# Calculus of Backpropagation

Lets start with an extreamly simple network. Each layer has just one neuron in it.
This particular network is determined by 3 weigths and 3 biases, and our goal is to 
understand how sensitive the Cost Function is to these variables.

$$ C(w_1, b_1, w_2, b_2, w_3, b_3) $$

Lets label the activation of the neurons as:

$ a^{(L-3)} \to a^{(L-2)} \to a^{(L-1)} \to a^{(L)} \to y $

where $ y $ is the desired output:

![extreamly simple nn](img/extreamly_simple_nn.jpg)

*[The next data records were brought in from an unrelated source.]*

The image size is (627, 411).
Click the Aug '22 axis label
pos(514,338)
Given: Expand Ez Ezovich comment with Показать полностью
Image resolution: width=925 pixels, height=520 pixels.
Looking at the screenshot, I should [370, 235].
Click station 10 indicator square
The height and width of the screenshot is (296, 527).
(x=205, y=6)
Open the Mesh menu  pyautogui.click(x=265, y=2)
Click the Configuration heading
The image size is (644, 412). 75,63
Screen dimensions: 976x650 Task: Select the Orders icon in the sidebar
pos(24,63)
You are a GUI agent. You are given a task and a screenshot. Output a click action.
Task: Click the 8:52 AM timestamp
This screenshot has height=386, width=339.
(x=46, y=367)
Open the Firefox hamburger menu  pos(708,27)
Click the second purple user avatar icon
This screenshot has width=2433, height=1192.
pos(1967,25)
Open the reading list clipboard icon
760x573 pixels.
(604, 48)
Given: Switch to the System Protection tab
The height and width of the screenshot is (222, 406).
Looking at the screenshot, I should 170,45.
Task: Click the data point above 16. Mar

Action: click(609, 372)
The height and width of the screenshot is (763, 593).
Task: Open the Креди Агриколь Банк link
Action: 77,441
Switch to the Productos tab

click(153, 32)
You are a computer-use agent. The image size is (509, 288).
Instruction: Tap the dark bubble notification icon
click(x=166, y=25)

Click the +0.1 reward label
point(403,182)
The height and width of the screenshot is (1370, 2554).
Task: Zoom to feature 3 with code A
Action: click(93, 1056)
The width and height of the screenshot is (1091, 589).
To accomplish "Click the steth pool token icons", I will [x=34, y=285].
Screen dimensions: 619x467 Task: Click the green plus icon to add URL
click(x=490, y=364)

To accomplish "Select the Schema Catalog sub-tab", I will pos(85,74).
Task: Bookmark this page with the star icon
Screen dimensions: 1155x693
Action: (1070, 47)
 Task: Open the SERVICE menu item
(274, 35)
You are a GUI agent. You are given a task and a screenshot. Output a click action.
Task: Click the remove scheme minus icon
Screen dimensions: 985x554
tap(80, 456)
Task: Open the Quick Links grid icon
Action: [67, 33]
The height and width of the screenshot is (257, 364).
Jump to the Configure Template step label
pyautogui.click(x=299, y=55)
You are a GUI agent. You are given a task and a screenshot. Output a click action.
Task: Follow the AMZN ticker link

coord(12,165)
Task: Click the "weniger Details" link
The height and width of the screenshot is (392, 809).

So the cost of this simple network for a single training example is:

$ C_0(\dots) = (a^{L} - y)^2 $

where:

$ a^{(L)} = \sigma(z^{(L)}) $

$ z^{(L)} = w^{(L)}a^{(L-1)}+b^{(L)} $

All of these are numbers and we can think of them as each having it own number line.
Our first goal is to understand how sensitive is the Cost Function to small changes
in $ w^{(L)} $. In other words what is the derivative of C with respect to $ w^{(L)} $.

$$ \frac{\partial C}{\partial w^{(L)}} $$

Think of the $ \partial w^{(L)} $ term as a tiny nudge to $ w^{(L)} $, like a change of 0.01.
And the $ \partial C $ term is the resulting nudge to the cost. What we want is their ratio.
Conceptually this tiny nudge to $ w^{(L)} $ causes nudge to $ z^{(L)} $, which in term causes
some nudge to $ a^{(L)} $, which directly influences the cost. Multipling together those
3 ratios gives us the sensitivity of $ C $ to small changes in $ w^{(L)} $.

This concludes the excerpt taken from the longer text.